Metro directors grudgingly approved a request by transit officials yesterday to lease space in a Silver Spring building, after questioning why the agency is renting when it owns an underutilized warehouse in Landover.
"We have a vast amount of space at Pennsy Drive," Metro board member Robert Smith said yesterday to Chief Executive Richard A. White during a meeting of the board. "Is there a reason that we need to [be in Silver Spring] instead of moving to a space that we own?"
Smith was referring to the Carmen E. Turner Maintenance and Training Center, a 680,000-square-foot building with 16 acres under one roof, which Metro purchased in 2000 to house repair shops and training labs for transit workers.
Formerly the warehouse for the Hechinger home improvement chain, the building -- more than twice as large as Reagan National Airport's main terminal -- is the largest Metro-owned facility.
Instead of using some of that space, Metro managers told the board yesterday that they want to spend $225,000 a year to rent 8,600 square feet of commercial space on Colesville Road in Silver Spring to accommodate a new company, which the transit agency will hire to provide MetroAccess service Jan. 1.
Metro rents three floors in the building at an annual cost of about $775,000. That space is occupied by the current MetroAccess contractor, LogistiCare Inc., as well as Metro's customer complaint and information telephone service.
Metro managers said it was important to locate the new MetroAccess provider in the same building as the departing provider to ensure continuity when the service changes hands.
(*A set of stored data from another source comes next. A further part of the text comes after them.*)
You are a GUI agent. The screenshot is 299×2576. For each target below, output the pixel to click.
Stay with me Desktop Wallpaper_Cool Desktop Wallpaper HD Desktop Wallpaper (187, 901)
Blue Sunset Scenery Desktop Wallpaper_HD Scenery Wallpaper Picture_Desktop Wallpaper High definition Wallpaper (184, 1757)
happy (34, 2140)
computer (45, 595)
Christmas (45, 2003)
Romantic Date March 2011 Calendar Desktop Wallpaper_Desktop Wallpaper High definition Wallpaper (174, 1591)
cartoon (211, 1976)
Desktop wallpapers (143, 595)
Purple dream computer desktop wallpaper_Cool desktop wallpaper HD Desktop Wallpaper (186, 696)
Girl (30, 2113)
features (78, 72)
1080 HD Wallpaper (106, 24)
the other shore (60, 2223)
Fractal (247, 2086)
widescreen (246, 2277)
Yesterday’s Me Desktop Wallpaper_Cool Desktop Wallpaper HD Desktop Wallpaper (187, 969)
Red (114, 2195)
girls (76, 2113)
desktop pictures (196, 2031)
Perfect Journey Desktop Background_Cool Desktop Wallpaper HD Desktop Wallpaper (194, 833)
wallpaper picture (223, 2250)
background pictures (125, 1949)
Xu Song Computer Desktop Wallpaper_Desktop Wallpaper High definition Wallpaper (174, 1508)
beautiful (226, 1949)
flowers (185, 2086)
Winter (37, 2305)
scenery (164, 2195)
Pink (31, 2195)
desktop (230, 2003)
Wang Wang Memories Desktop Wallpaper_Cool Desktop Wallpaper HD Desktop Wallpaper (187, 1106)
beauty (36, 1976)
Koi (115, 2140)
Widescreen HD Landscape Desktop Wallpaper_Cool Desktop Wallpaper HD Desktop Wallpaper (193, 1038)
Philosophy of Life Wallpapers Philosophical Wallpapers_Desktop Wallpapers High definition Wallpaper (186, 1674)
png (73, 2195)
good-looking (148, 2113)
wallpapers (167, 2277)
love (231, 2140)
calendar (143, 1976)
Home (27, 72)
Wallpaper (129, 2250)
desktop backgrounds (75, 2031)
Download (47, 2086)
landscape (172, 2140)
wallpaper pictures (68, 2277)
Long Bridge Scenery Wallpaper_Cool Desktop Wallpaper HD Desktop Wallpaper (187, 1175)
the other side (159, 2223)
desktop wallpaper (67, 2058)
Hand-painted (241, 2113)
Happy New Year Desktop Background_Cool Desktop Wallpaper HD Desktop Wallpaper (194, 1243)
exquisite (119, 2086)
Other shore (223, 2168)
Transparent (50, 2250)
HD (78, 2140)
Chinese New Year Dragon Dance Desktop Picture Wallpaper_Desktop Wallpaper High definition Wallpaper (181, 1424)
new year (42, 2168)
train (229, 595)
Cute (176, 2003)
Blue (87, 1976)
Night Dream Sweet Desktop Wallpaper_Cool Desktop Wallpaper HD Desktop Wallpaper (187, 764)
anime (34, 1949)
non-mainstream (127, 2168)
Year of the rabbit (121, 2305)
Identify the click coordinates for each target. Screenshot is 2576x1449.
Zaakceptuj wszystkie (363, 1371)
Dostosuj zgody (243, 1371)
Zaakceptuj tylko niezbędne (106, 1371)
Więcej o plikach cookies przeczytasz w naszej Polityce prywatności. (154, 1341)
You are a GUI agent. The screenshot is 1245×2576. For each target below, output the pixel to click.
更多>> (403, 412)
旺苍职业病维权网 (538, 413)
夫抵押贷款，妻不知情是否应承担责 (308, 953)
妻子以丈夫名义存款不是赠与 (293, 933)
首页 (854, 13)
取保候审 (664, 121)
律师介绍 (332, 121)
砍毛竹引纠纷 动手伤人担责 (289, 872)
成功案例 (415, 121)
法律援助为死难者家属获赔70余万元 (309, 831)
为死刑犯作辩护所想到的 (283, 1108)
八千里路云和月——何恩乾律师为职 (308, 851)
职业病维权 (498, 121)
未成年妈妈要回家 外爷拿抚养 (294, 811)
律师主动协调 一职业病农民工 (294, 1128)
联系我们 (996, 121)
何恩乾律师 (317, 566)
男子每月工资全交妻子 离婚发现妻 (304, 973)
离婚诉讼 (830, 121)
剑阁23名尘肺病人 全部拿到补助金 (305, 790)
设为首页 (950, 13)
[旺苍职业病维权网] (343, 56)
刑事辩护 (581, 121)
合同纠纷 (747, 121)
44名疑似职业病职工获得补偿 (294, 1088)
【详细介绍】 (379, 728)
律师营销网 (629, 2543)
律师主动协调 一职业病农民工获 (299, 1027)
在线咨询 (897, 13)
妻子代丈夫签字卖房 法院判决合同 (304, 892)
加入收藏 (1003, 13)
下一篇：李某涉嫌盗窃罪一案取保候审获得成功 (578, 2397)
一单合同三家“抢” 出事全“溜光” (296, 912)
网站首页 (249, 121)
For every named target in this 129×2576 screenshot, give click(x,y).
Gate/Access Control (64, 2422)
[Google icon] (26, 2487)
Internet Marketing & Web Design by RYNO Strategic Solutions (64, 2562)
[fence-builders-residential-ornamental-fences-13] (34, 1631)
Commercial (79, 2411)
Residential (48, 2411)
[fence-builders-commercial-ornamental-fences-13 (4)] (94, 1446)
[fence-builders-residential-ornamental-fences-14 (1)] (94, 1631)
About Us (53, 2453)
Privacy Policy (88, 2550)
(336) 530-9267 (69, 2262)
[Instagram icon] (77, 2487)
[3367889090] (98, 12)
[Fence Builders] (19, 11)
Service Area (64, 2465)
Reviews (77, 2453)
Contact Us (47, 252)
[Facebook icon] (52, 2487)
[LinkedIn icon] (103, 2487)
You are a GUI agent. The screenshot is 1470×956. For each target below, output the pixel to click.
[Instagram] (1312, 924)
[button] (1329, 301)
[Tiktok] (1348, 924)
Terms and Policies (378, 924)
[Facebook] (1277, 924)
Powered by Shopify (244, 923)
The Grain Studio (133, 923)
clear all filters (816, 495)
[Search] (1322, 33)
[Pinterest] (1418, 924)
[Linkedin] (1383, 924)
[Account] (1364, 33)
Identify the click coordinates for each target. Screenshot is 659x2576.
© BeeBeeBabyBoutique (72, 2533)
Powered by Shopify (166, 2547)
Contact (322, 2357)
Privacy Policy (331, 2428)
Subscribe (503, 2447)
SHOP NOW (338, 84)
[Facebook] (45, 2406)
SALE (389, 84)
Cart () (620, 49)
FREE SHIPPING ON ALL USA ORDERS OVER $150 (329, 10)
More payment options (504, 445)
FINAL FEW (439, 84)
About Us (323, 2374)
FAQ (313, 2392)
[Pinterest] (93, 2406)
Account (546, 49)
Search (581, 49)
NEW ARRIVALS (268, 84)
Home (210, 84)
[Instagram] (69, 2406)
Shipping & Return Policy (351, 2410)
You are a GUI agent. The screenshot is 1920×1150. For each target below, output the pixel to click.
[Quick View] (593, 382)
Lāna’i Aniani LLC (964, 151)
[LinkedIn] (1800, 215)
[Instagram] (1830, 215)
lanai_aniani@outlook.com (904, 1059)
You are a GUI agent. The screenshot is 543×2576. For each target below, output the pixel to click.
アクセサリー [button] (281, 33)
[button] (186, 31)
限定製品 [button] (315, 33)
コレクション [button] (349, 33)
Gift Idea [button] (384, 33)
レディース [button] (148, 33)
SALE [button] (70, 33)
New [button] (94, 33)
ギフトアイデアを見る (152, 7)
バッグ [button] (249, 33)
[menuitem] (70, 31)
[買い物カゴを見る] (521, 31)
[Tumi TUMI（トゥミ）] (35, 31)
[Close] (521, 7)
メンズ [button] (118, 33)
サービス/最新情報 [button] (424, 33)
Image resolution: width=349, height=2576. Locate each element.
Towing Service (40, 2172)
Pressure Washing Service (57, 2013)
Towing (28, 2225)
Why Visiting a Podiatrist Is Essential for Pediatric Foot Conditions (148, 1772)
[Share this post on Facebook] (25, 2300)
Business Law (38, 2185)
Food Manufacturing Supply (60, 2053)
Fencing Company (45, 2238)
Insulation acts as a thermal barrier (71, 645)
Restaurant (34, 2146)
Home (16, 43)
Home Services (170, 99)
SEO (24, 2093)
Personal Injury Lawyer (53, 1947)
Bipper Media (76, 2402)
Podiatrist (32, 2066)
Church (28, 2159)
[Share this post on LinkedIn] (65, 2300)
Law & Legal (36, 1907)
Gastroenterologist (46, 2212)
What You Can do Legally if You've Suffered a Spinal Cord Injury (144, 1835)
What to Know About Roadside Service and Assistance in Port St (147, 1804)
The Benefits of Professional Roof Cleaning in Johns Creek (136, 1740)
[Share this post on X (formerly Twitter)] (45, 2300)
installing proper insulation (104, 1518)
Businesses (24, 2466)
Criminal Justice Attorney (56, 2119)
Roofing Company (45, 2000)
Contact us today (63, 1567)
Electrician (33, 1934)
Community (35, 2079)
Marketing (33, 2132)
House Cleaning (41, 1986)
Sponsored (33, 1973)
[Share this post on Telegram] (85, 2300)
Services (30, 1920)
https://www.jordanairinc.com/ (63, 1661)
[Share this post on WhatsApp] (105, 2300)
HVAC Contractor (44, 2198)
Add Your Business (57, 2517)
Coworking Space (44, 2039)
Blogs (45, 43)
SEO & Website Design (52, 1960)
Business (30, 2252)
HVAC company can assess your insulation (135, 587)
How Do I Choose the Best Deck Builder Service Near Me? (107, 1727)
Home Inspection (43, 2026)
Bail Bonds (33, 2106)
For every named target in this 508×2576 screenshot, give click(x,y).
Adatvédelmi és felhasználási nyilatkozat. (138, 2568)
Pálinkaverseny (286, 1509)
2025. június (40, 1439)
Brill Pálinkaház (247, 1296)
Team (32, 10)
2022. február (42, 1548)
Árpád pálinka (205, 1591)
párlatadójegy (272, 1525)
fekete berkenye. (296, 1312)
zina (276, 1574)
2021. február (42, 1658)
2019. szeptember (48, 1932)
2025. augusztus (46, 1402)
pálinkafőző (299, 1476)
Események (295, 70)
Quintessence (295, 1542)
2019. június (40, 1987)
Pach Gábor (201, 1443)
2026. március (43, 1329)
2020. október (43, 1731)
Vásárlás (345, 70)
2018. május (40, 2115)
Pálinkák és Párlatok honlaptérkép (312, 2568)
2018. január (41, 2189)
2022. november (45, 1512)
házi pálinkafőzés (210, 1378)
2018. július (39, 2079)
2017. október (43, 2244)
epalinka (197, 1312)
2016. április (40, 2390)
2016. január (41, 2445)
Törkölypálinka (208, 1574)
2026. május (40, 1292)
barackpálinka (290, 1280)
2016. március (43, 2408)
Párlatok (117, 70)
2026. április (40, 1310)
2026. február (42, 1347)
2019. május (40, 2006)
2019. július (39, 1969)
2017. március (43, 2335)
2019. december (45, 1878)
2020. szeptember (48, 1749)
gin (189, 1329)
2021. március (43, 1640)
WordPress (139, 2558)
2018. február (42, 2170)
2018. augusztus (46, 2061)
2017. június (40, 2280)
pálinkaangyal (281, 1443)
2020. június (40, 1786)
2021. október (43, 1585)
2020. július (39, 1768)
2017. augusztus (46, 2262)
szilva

Although LogistiCare will move out of the Silver Spring building by March, Metro will have to pay rent for its space through December 2006, transit officials said.
Transit officials considered using the Turner Center but dropped the idea after learning that it would cost $1 million to switch telephone service from the Silver Spring facility, said Pamela Wilkins, who is overseeing the MetroAccess program.
Gladys Mack, who represents the District on the Metro board, said that if a fourth floor were leased at the Silver Spring building, Metro would be spending $1 million a year in rent. "I'm still very, very uneasy about this . . . " she said. "Everyone who's been to Pennsy Drive has been impressed with the enormous size of that facility. Maybe this could be one of the planning components and we could find out how to save ourselves costs."
But White said that Metro did not know how much space is available at the Turner Center because no one at the agency has been tracking how the facility is used.
Washington Post reporters who made several visits to the Turner Center this year found that classrooms were deserted, their benches vacant and computers dark. Office after office was empty. Behind the locked door of a carpeted room marked "library," the only contents were a few sagging cardboard boxes.
The agency has spent almost $40 million on the property and plans to spend millions more to finish renovations. Twenty-five percent of the facility remains untouched warehouse space, agency officials said.
White told Metro directors that the agency intends to hire a "space planner" to keep track of its needs and physical resources. William Scott, deputy general manager for workforce development, said the job will pay up to the "mid-$80,000s."
White said that Metro had to acquire space for the new MetroAccess contractor by late next month.
"I guess we're up against a time crunch," Mack said, moments before voting to approve the lease.
Charles Deegan, who represents Prince George's County on the Metro board, abstained from voting. "It's unconscionable to spend $23 a foot on leased space when Pennsy Drive is free," he said.